The Chancellor a4judged to R. C. Longest’s administrator vs. Guthrie, as Tyler’s administrator, the amount due on the judgments Tyler, as executor of 0. Longest, had obtained against Page; the whole of which still remains unpaid, although Tyler said to two witnesses, in 1852, that he had then saved that debt.

From that judgment each party has appealed.

In revising the case, we shall consider only one question involving the nature and extent of the trust under which Tyler bought the land. *

To prevent infidelity or spoliation in a certain class of cases embracing executors and other trustees, in which there may be peculiar temptations and facilities to rapacity, and peculiar difficulty in detecting the wrong, the law has prudently established a jealous and preventive doctrine of constructive fraud. This provident doctrine may be sufficiently illustrated for this ease by the following examples:

1. If an executor or other trustee, at a sale of any of the trust property, buy it, the beneficiary shall have the election to hold him to the purchase, or to disregard it and claim restitution of the thing sold or payment of its full value.

*1942. All profit made by a trustee by the use of any trust property belongs to the beneficiary.

3. If an executor or other trustee pay debts with less than the nominal amount, he is entitled to reimbursement of what he paid only.

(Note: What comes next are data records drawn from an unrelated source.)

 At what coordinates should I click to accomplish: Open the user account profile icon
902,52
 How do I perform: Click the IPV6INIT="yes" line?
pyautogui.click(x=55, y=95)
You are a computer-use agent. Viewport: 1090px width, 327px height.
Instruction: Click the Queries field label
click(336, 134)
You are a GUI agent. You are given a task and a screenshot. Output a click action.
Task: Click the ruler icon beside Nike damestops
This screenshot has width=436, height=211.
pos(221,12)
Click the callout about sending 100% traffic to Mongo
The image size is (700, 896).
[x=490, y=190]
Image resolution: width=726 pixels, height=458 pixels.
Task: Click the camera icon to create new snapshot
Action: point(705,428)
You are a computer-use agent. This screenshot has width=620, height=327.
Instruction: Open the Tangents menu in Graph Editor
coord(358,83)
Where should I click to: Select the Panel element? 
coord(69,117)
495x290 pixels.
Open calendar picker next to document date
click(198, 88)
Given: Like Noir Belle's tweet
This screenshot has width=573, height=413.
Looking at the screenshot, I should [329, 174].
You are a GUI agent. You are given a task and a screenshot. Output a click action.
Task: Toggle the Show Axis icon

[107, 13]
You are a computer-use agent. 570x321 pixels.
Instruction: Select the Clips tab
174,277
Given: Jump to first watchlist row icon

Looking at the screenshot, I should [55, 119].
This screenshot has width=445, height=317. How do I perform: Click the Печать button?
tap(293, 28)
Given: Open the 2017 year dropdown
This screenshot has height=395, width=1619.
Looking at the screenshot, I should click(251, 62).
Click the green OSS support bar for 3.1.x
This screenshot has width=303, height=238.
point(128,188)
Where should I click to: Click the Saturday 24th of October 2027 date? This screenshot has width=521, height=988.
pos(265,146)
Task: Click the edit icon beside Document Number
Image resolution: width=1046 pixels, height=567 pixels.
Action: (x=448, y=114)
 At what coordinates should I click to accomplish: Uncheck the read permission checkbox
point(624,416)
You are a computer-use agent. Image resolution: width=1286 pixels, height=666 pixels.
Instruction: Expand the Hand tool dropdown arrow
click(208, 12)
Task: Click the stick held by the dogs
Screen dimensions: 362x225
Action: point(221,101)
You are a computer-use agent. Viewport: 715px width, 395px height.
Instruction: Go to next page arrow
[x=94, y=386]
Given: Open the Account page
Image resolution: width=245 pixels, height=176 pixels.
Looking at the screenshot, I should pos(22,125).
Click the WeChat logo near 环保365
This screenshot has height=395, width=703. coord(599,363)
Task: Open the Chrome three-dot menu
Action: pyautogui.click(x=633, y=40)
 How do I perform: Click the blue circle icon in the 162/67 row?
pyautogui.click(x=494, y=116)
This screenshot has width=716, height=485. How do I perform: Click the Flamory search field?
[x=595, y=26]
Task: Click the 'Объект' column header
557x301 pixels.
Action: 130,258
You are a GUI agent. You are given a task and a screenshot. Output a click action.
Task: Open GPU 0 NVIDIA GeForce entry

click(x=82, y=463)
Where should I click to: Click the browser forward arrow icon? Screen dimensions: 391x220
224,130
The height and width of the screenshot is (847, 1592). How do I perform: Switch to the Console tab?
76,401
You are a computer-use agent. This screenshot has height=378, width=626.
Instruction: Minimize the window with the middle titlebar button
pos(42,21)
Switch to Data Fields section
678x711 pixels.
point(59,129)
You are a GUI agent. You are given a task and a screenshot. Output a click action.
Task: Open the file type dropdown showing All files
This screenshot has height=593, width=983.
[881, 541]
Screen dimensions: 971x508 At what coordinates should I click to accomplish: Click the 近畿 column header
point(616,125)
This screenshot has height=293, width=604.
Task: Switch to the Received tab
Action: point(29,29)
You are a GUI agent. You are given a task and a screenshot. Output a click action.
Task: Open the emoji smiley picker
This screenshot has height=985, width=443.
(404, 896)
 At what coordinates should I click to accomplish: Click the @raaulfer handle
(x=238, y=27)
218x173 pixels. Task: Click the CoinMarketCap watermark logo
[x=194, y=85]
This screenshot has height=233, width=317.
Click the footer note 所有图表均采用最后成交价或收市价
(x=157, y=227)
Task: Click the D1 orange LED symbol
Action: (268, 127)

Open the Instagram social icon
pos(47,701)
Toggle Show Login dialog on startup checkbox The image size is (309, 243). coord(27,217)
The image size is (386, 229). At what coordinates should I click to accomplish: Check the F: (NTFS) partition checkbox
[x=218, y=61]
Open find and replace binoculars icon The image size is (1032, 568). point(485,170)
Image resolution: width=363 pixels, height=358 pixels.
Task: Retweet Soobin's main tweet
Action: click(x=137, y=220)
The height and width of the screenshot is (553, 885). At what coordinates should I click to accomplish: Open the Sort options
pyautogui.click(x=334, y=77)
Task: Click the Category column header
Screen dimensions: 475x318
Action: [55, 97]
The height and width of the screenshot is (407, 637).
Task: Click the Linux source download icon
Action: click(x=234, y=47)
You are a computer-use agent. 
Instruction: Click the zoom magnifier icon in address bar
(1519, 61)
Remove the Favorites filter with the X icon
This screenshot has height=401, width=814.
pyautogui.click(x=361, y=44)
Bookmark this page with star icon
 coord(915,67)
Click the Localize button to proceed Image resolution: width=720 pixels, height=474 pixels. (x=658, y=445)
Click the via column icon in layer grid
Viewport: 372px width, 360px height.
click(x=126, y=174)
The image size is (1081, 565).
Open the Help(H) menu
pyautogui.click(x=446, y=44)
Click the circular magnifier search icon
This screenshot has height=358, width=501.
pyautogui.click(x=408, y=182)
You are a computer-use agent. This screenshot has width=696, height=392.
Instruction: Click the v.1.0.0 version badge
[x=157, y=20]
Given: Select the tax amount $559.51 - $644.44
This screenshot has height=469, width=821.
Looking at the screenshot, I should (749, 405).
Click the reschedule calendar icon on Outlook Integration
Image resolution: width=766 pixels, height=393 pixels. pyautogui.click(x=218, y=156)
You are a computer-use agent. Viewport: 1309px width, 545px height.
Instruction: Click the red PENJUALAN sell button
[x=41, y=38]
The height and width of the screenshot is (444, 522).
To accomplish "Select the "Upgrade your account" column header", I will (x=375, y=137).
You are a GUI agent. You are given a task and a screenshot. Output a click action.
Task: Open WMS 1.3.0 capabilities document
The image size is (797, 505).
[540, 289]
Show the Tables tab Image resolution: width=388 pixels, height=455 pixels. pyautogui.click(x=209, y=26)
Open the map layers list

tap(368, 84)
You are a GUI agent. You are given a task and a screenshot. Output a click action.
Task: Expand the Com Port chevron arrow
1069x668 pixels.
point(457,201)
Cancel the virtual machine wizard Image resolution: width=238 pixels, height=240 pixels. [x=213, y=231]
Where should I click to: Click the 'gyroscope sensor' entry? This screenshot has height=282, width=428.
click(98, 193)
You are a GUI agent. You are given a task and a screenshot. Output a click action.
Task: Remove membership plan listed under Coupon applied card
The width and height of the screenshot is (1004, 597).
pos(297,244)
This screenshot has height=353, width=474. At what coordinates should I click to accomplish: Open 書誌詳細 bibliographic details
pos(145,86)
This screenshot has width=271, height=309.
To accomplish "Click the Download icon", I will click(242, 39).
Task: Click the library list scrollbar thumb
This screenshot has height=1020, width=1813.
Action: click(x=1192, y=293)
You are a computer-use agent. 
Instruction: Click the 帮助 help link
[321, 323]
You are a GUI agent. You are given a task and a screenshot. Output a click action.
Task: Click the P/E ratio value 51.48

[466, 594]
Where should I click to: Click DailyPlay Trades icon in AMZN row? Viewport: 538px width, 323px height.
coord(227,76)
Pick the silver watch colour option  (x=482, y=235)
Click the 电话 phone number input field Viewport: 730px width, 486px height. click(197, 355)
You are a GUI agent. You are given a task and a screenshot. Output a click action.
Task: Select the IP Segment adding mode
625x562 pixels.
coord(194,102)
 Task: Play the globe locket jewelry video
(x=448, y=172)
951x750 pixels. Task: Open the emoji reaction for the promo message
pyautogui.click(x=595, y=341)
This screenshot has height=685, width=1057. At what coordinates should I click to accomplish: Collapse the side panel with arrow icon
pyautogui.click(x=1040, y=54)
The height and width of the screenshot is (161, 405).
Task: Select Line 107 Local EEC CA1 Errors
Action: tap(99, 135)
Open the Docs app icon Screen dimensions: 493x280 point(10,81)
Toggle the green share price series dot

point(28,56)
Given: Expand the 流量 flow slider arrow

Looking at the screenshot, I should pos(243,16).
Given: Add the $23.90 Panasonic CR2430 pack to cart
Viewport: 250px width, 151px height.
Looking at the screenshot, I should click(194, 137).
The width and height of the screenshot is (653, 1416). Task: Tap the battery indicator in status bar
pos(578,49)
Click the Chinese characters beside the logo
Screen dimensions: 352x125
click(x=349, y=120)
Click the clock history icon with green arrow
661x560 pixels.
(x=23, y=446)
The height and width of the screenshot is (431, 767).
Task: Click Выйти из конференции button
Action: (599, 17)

4. If a trustee buy an encumbrance on the beneficiary’s property, although he shall have paid his own money, he holds it to- the use of the beneficiary at what he gave for it.

5. It is the duty of trustees to guard in good faith the interests of their beneficiaries, and never to speculate on them or through any means afforded by them.

A proper application of the comprehensive and conservative principle thus partially illustrated, will decide this case.

The pendency of the suit in rem against Page’s land, operated as lien thereon in favor of the complainant Tyler, ag executor of C. Longest. As the land was unquestionably more than sufficient for paying Page’s debt to Longest, Tyler, even had there been no prior encumbrance, could not have defeated full payment by buying the land for himself, at a price less than the amount secured by the executorial lien, but would have held the land, so bought, still subject to that lien, or in trust for the deficit. The intervention' of Coleman’s prior lien did not change the equitable character or effect of his purchase. His extinguishment of that lien inured to the advantage of his lien as executor, but did not discharge that lien, and he still held the land subject to it so far as the value of the land exceeded the amount paid for removing Coleman’s encumbrance. To that extent his own personal interest and his fiducial duty and interest were conflicting; and, therefore, his purchase must, to the same extent, be deemed a trust. This has been adjudged in the analogous case of Van Epps vs. Van Epps (9 Paige’s New York Chy. Reps., 237). In that case a trustee, in a junior mortgage, purchased for his own benefit and with his own money, at a decretal sale for satisfying the prior mortgage, and the chancellor decided that he held the property in trust for his beneficiary’s claim under the junior mortgage, subject to a lien for what he had paid to extinguish the elder mortgage.

*195According to the principle as thus recognized and illustrated, Tyler, having sold and conveyed the land to strangers, had a right to retain of the proceeds as much as he paid; and then, as he sold it for a sum which would satisfy both liens and leave a large surplus, it was his duty to pay, or account for as paid, his judgments against Page. And we can see no consistent reason why the implied trust should be extended any further, or why, consequently, he should be held liable to his beneficiary for a surplus profit made by his own skill and with his own capital, and whereby he secured the trust debt. This was the judgment of the chancellor. We concur in its justice ; and, therefore, it is hereby affirmed and the cross-appeal dismissed.